Ayushman Sahakar Scheme
Context
The Union Minister for Home and Cooperation provided an update in the Rajya Sabha regarding the Ayushman Sahakar Scheme. The update highlighted the scheme's role in strengthening rural healthcare through cooperative institutions and the funding disbursed by the National Cooperative Development Corporation (NCDC) for the 2025-26 period.
About the Scheme
- What It Is: A unique healthcare funding scheme formulated by the National Cooperative Development Corporation (NCDC) to assist cooperative societies in building and modernizing healthcare infrastructure.
- Launched: October 19, 2020 (in the wake of the COVID-19 pandemic).
- Ministry: Ministry of Cooperation (transferred from the Ministry of Agriculture & Farmers Welfare following the creation of the new ministry).
- Financial Corpus: NCDC has earmarked ₹10,000 crore for term loans to cooperatives over a five-year period.
Key Features
- Eligibility: Any cooperative society (State or Multi-State) with provisions for healthcare services in its bye-laws. This includes hospitals run by cooperatives, and even cooperatives formed by doctors.
- Comprehensive Financial Aid:
- Scope: Covers establishment, modernization, expansion, and repairs of hospitals, medical colleges (MBBS/BDS/AYUSH), diagnostic centers, and pharmacies.
- Loan Details: Loans cover up to 90% of the project cost (recently revised from 70% to 90% to ease credit access).
- Tenure: Up to 8 years, including a 1–2 year moratorium on principal repayment.
- Women’s Incentive: Cooperatives where women members are in the majority receive a 1% interest subvention (reduction) on term loans.
- Working Capital: Provides "Margin Money" and working capital to ensure smooth day-to-day operations of the healthcare facilities.
Significance
- Strengthening Rural Health: Leverages the deep network of cooperatives in rural India to provide affordable, community-owned healthcare where private and public facilities may be limited.
- Promoting AYUSH: Specifically incentivizes the creation of infrastructure for Ayurveda, Yoga, Unani, Siddha, and Homeopathy, aligning with the National Health Policy 2017.
- Digital Integration: Encourages cooperatives to participate in the Ayushman Bharat Digital Mission (ABDM), creating a digitized healthcare ecosystem at the grassroots.
- Complementary Role: Supports the government's aim of "Sahakar-se-Samriddhi" (Prosperity through Cooperation) by diversifying the business of agricultural and other cooperatives into the service sector.
Challenges
- Low Awareness: Many primary agricultural credit societies (PACS) are unaware of the funding available for diversifying into healthcare services.
- Technical Capacity: Grassroots cooperatives often lack the technical expertise required to manage complex medical facilities or large-scale medical colleges.
- Geographic Imbalance: Success has been largely concentrated in states with strong cooperative cultures (like Kerala and Maharashtra), with lower uptake in northern and eastern states.
Way Forward
- Convergence: Dovetail Ayushman Sahakar with other central schemes like Ayushman Bharat (PM-JAY) to ensure cooperative hospitals are empanelled for cashless treatment.
- Capacity Building: MoSPI and NCDC should provide training and technical handholding to societies looking to venture into healthcare.
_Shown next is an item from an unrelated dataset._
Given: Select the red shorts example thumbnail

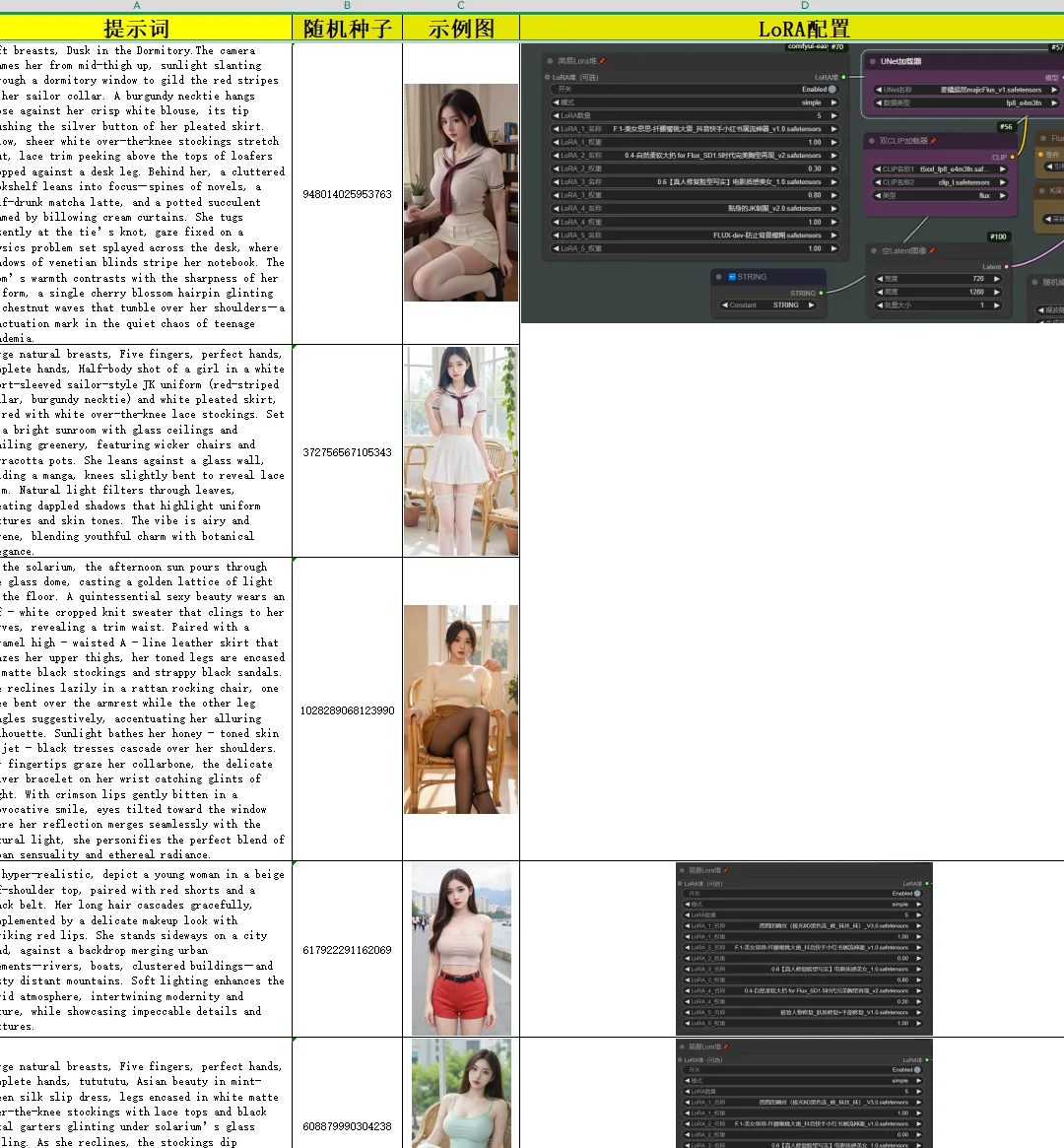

- Infrastructure Audit: Regular audits to ensure that the 90% funding is leading to quality infrastructure that meets National Accreditation Board for Hospitals (NABH) standards.
Conclusion
Ayushman Sahakar is a landmark initiative that shifts healthcare from a purely commercial or state-led model to a community-led model. By empowering cooperatives to become healthcare providers, the government aims to bridge the rural-urban health divide while fostering economic resilience among cooperative members.